## Stored data entries
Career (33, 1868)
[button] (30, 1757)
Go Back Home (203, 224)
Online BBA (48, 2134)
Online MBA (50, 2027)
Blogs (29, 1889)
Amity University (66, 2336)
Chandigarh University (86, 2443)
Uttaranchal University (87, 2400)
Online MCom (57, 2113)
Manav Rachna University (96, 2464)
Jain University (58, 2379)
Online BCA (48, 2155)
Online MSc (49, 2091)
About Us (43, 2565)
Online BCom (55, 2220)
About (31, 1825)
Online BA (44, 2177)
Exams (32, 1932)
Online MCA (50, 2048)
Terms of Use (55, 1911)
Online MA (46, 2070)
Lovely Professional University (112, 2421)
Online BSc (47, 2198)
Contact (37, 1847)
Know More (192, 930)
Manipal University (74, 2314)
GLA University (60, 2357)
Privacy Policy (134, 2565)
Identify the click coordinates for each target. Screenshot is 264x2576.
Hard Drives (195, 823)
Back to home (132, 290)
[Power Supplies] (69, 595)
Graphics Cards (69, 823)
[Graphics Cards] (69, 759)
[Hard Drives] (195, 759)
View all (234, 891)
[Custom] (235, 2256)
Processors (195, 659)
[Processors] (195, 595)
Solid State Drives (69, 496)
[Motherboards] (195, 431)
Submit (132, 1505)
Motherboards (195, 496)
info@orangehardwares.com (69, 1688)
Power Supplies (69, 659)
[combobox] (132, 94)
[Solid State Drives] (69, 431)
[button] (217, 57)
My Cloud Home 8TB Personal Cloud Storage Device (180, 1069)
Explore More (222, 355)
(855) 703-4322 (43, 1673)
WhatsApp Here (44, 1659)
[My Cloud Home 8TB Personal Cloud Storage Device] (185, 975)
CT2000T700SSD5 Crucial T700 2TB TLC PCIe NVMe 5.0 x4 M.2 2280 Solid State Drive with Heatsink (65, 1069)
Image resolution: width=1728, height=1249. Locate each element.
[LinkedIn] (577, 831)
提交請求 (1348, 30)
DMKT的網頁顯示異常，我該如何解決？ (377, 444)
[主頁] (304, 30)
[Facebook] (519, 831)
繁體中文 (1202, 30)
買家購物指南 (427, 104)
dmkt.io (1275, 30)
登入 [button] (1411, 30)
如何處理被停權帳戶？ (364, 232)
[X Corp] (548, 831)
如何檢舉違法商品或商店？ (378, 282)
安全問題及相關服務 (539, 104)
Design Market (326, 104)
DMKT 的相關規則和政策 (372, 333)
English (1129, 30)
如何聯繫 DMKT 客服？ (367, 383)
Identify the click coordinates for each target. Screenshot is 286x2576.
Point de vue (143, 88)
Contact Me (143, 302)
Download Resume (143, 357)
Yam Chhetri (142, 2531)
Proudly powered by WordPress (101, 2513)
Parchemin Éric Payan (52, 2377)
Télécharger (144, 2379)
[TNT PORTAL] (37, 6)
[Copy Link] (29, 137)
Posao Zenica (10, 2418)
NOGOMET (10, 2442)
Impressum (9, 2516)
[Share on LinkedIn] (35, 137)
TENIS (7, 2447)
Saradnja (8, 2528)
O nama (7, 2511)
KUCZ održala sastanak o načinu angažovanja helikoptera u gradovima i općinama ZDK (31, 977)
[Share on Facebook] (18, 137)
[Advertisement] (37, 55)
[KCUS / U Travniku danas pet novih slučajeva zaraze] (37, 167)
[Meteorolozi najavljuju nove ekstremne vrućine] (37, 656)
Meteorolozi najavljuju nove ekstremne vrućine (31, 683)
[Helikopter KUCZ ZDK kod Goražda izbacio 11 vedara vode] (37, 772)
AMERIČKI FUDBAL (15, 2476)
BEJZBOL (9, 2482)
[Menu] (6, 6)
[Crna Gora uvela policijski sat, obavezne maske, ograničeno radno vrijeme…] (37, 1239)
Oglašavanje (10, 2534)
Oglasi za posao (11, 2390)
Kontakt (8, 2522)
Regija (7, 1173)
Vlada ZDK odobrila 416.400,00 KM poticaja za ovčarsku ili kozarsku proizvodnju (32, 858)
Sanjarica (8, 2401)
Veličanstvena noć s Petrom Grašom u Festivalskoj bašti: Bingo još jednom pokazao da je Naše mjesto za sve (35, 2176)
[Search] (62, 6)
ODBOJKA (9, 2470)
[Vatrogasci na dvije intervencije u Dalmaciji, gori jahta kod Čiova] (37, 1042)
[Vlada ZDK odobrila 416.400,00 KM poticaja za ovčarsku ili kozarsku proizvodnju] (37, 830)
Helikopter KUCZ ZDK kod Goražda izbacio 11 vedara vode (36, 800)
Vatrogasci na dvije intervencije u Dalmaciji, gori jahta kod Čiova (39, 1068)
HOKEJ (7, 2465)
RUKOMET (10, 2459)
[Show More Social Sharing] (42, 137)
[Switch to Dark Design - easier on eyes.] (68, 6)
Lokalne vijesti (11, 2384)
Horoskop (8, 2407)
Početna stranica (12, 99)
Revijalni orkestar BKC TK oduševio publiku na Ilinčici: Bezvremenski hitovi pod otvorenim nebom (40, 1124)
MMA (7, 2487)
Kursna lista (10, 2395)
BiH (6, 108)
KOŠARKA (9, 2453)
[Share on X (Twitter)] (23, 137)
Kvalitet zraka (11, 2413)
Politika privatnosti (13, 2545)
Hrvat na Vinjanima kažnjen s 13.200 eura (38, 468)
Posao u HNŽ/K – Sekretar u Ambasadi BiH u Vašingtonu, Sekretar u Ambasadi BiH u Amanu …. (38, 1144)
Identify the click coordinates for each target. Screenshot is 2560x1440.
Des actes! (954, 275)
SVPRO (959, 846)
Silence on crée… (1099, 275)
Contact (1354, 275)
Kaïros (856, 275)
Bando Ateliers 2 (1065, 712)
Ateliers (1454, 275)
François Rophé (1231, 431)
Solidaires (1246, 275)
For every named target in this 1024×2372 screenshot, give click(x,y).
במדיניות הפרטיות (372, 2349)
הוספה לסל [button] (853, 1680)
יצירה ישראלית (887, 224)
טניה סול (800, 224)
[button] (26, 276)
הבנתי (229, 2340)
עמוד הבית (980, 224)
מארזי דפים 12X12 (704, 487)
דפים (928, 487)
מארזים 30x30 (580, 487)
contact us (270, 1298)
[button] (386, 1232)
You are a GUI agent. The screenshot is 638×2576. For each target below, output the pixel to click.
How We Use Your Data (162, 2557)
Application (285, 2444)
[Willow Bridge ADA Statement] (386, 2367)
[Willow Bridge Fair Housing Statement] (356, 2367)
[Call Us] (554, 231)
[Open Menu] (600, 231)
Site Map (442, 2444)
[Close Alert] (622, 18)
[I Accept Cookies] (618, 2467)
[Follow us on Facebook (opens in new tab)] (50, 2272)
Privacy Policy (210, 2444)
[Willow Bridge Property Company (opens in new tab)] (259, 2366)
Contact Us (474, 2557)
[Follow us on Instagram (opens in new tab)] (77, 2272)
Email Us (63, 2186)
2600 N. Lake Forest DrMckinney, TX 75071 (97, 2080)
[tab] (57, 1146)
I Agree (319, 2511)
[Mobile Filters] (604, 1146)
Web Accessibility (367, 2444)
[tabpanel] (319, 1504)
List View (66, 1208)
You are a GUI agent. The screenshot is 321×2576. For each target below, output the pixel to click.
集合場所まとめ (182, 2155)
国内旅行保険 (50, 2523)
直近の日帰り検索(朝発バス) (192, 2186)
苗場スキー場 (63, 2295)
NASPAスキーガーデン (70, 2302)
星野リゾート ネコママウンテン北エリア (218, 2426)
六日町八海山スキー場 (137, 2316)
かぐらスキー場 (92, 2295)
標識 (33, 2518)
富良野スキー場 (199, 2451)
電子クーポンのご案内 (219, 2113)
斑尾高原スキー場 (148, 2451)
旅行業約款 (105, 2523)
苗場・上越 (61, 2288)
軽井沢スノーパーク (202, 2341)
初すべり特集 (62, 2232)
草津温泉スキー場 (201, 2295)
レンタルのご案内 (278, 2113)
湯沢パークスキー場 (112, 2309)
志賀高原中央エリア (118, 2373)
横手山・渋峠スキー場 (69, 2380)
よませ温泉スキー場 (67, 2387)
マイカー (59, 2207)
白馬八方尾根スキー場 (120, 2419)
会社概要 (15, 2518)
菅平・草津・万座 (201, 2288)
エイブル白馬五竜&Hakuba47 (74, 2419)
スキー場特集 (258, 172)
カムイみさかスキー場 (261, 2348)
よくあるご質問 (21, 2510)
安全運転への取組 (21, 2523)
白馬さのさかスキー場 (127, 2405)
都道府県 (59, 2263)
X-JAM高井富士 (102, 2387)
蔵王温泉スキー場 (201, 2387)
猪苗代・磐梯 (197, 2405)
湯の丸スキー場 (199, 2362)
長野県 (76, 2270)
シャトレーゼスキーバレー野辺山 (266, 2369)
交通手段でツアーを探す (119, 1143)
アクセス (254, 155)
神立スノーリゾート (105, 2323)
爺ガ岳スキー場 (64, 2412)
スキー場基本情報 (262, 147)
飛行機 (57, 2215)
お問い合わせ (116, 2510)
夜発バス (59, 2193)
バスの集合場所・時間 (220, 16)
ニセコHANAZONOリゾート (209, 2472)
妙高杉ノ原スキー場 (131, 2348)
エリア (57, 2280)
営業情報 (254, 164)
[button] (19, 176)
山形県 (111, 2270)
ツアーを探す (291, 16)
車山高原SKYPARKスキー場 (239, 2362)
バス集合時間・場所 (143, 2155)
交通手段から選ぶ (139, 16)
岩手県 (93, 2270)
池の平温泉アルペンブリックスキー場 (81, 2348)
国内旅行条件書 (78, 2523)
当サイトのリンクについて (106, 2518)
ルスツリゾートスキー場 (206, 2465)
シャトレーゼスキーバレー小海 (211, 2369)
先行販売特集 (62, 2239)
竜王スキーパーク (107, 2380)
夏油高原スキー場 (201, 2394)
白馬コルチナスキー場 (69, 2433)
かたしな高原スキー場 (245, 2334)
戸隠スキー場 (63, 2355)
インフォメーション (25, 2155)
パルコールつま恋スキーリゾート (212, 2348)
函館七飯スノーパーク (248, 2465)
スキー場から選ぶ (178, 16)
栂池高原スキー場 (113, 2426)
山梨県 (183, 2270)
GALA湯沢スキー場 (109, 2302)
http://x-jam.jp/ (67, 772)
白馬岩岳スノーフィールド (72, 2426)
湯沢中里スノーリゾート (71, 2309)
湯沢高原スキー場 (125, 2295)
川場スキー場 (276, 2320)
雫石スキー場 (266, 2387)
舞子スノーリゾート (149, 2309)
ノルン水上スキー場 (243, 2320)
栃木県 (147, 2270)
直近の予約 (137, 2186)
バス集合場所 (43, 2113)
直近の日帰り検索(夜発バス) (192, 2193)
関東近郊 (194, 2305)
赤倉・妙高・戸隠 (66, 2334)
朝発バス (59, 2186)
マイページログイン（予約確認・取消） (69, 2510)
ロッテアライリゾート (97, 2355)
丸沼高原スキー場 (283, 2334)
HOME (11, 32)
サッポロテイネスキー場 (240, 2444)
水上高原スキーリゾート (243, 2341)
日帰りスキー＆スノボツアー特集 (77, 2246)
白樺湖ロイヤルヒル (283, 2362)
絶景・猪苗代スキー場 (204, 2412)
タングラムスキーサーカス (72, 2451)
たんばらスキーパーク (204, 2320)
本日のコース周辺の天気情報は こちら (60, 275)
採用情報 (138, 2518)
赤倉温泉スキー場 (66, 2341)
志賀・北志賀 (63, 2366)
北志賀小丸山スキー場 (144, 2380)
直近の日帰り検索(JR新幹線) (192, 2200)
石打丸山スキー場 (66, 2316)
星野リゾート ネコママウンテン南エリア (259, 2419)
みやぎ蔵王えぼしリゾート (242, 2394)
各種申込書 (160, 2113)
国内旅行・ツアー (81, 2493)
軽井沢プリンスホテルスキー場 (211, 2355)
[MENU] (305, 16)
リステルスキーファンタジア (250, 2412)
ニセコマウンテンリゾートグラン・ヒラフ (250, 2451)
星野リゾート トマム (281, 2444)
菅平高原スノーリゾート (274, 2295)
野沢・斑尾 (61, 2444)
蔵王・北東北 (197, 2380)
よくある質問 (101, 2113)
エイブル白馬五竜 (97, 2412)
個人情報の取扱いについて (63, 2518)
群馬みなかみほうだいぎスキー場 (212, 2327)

## Task to carry out
Here the output must be the lines above from the line with "Posao Zenica (10, 2418)" to the line with "Lokalne vijesti (11, 2384)", both included, duplicated word for word and nothing else.

## Solved exercise
Posao Zenica (10, 2418)
NOGOMET (10, 2442)
Impressum (9, 2516)
[Share on LinkedIn] (35, 137)
TENIS (7, 2447)
Saradnja (8, 2528)
O nama (7, 2511)
KUCZ održala sastanak o načinu angažovanja helikoptera u gradovima i općinama ZDK (31, 977)
[Share on Facebook] (18, 137)
[Advertisement] (37, 55)
[KCUS / U Travniku danas pet novih slučajeva zaraze] (37, 167)
[Meteorolozi najavljuju nove ekstremne vrućine] (37, 656)
Meteorolozi najavljuju nove ekstremne vrućine (31, 683)
[Helikopter KUCZ ZDK kod Goražda izbacio 11 vedara vode] (37, 772)
AMERIČKI FUDBAL (15, 2476)
BEJZBOL (9, 2482)
[Menu] (6, 6)
[Crna Gora uvela policijski sat, obavezne maske, ograničeno radno vrijeme…] (37, 1239)
Oglašavanje (10, 2534)
Oglasi za posao (11, 2390)
Kontakt (8, 2522)
Regija (7, 1173)
Vlada ZDK odobrila 416.400,00 KM poticaja za ovčarsku ili kozarsku proizvodnju (32, 858)
Sanjarica (8, 2401)
Veličanstvena noć s Petrom Grašom u Festivalskoj bašti: Bingo još jednom pokazao da je Naše mjesto za sve (35, 2176)
[Search] (62, 6)
ODBOJKA (9, 2470)
[Vatrogasci na dvije intervencije u Dalmaciji, gori jahta kod Čiova] (37, 1042)
[Vlada ZDK odobrila 416.400,00 KM poticaja za ovčarsku ili kozarsku proizvodnju] (37, 830)
Helikopter KUCZ ZDK kod Goražda izbacio 11 vedara vode (36, 800)
Vatrogasci na dvije intervencije u Dalmaciji, gori jahta kod Čiova (39, 1068)
HOKEJ (7, 2465)
RUKOMET (10, 2459)
[Show More Social Sharing] (42, 137)
[Switch to Dark Design - easier on eyes.] (68, 6)
Lokalne vijesti (11, 2384)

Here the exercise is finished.